Mesmo nos atos, o clima não é sempre pacífico. Em protestos na Av. Paulista, palmeirenses e corinthianos trocaram escaramuças. Em outros estados, cada torcida faz seu ato, de forma separada, mesmo que ocupando quase o mesmo local.

Enquanto esta reportagem era produzida, o racha se tornou mais agudo em São Paulo. Contrariados com a pressão do Somos Democracia para que o PCO (Partido da Causa Operária), um minúsculo agrupamento de extrema-esquerda, não levasse suas bandeiras para o protesto do último dia 28, o Palestra Sinistro decidiu abandonar as ruas para não ter de ficar ao lado do grupo de corinthianos.


Torcedores do ‘Trio de Ferro’ se unem em novo protesto contra o governo Bolsonaro | Porém.netCuritiba, tem as torcidas do MOC-Movimento Organizado Coritibano, Coxacomunas (Do Coritiba) Atleticanhatos e CAP Antifas (Do Athético) e Gralha Marx (Do Paraná Clube)

Em Curitiba, em contrapartida, o movimento é inverso. Torcedores esquerdistas de Athlético, Coritiba e Paraná, já fizeram um ato em conjunto e devem fazer outro ainda em julho, se a epidemia não se agravar na cidade. Uma das organizadoras é Diovana Andrade, ex-filiada à Império alviverde, do Coritiba, e atual diretora do Somos Democracia na capital paranaense. “Aqui todo mundo está junto.
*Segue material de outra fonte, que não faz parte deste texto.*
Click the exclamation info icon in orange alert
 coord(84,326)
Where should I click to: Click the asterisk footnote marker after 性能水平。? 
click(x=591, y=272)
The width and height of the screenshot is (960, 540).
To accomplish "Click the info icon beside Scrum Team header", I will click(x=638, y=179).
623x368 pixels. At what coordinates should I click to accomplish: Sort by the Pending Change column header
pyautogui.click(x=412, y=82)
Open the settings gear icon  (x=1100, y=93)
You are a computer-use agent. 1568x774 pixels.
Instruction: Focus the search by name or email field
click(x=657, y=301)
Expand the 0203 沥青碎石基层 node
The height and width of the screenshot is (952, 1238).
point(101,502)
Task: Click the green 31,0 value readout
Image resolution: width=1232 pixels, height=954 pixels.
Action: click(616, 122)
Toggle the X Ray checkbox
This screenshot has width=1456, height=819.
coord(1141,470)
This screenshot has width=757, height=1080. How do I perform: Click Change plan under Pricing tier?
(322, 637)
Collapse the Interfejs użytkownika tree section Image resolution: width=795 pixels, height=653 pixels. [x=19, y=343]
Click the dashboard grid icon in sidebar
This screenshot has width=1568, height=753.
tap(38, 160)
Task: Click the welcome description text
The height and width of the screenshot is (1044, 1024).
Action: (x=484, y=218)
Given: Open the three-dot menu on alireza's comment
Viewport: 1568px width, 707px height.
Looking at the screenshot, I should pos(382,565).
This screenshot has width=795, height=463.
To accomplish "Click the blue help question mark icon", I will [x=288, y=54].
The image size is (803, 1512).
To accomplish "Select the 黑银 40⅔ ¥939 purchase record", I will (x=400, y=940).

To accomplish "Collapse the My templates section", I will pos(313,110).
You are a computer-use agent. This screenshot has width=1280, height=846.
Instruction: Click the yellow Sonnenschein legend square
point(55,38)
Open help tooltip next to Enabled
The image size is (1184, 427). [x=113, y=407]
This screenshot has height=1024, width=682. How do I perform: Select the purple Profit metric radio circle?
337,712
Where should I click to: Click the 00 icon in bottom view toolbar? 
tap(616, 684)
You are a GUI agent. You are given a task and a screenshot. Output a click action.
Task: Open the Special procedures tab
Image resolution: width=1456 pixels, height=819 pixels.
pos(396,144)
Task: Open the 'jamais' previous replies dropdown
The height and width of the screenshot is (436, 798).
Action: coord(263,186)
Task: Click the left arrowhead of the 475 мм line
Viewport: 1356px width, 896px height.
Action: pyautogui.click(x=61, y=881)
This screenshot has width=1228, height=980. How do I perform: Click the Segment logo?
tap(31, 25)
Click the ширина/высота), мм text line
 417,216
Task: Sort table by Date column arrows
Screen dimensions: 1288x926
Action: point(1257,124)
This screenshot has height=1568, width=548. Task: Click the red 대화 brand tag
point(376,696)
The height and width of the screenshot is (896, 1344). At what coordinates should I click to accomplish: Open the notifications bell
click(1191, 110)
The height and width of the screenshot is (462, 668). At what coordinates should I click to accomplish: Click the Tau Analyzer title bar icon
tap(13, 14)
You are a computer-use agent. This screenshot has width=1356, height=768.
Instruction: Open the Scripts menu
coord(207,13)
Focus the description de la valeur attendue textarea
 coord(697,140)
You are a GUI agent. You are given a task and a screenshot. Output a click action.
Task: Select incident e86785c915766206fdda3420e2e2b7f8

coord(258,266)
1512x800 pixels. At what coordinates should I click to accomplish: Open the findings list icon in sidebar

A rivalidade fica mais dentro de campo mesmo”, explica a torcedora, que na vida profissional é uma promotora de eventos - quase sem clientes atualmente.

Com tantas diferenças locais, a criação de uma organização nacional para os atos ainda é um sonho distante. Apenas o Somos Democracia tem alcance maior, mas ainda enfrenta resistência.

Mas esses torcedores mostram que não têm pressa. Organizando atos para fim de julho, agosto e até setembro, estão se preparando para uma batalha longa. E deixam claro que os atos só vão chegar ao seu potencial quando passar a pandemia, e todos poderão ir para a rua sem medo de levar o coronavírus para dentro de suas casas.